Já sem Ulysses Guimarães, tornou-se uma federação de lideranças estaduais, sem programa próprio, sem lideranças nacionais que pudessem disputar a presidência da República. Para onde pendesse, se constituiria a maioria parlamentar. Mas a disputa da presidência do Brasil se faria sem a participação do PMDB, que aguardaria as definições, para se somar ao ganhador, cobrando o preço correspondente. Foi adepto do Plano Real com FHC e da prioridade das políticas sociais com Lula.

Na crise forjada pela direita contra o governo Dilma Rousseff, surgiu a possibilidade de que o PMDB se prestasse para outro tipo de operação. Uniu o que de mais conservador havia nas propostas políticas no país e se propôs a ser instrumento do golpe – única forma que teria de chegar à presidência.

O governo instaurado pelo golpe reúne o que de pior a política brasileira tem, como programa e como políticos. Algo que podemos chamar de lumpenpolíticos, disponíveis para as operações políticas possíveis, contanto que isso lhes represente acesso ao poder, com todas as benesses que represente.

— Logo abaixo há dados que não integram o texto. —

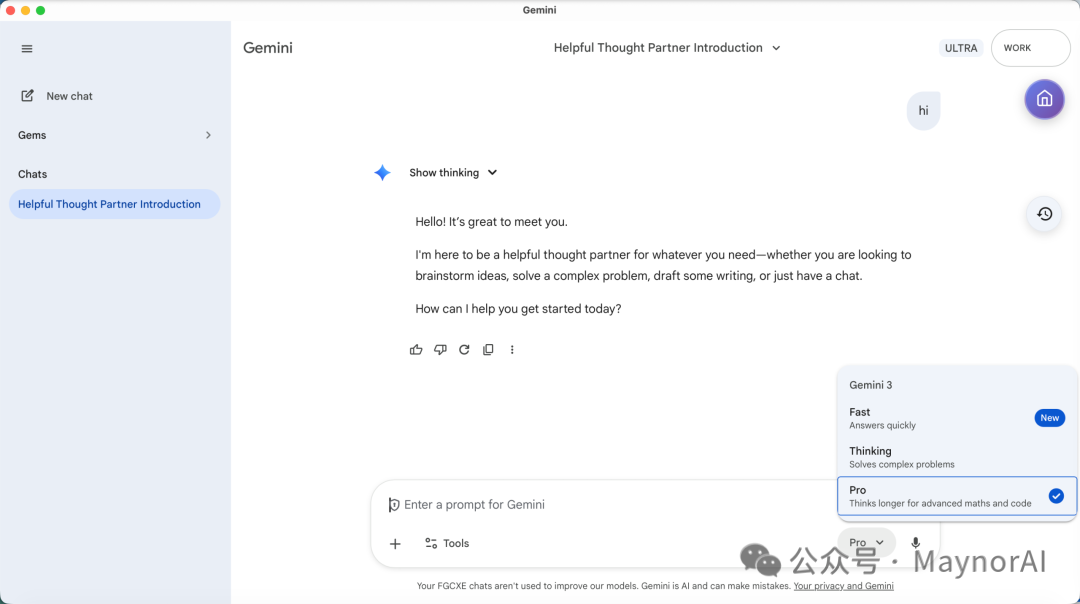Give the response a thumbs down
This screenshot has height=604, width=1080.
coord(440,350)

Em continuidade com o tipo de político que se dispôs a abrir espaço institucional para o golpe, como Auro de Moura Andrade e Ranieri Mazzilli, e aos que se prestaram a dar a fachada civil para a ditadura militar, como José Sarney e Marco Maciel, entre tantos outros, funcionam como marionetes do projeto de restauração neoliberal, da mesma forma que apoiaram sua implantação com FHC e sua negação com Lula.

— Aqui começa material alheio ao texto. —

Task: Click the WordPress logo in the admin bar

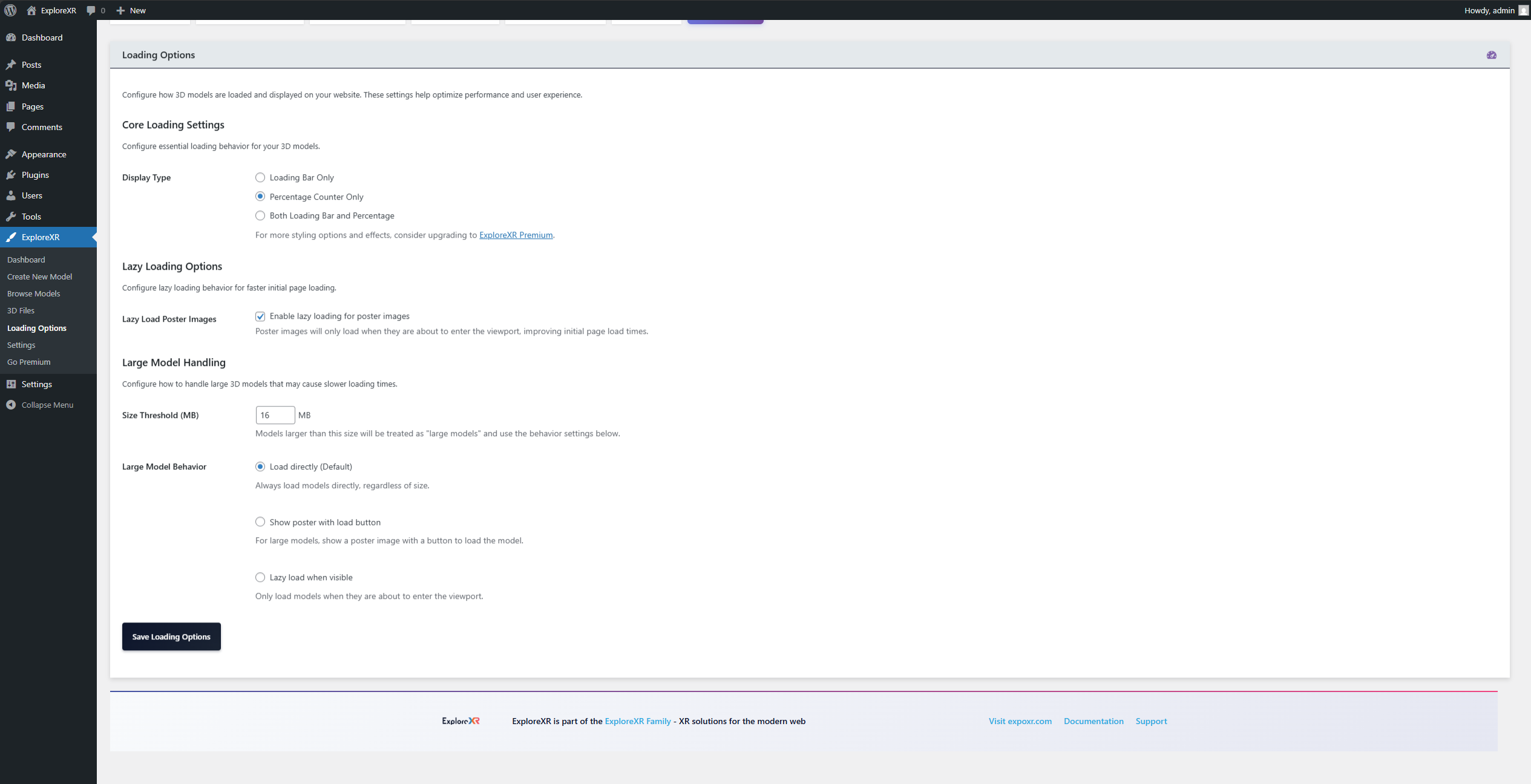Action: pos(10,10)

São subprodutos do poder, de onde extraem os cargos e os recursos para sobreviverem, comercializam a ideologia que estiver disponível para seus interesses pessoais, Hoje se fazem instrumentos do desmonte do Estado brasileiro, das políticas sociais, dos direitos dos trabalhadores e soberania externa do país. Como não são nada como projeto político, se prestam para vários projetos distintos, conforme sua presença parlamentar lhes permite negociar.

São o que de pior a política brasileira já produziu, uma espécie de antologia da escória política. Passarão à historia como passaram Auro de Moura Andrade e Ranieri Mazzilli, como garçons que servem o banquete para que as grandes corporações privadas nacionais e internacionais voltem a se apropriar das riquezas do país. Que o usam como instrumentos descartáveis, até que eles virem carniça e despareçam, em meio ao opróbio a que serão vinculados seus nomes.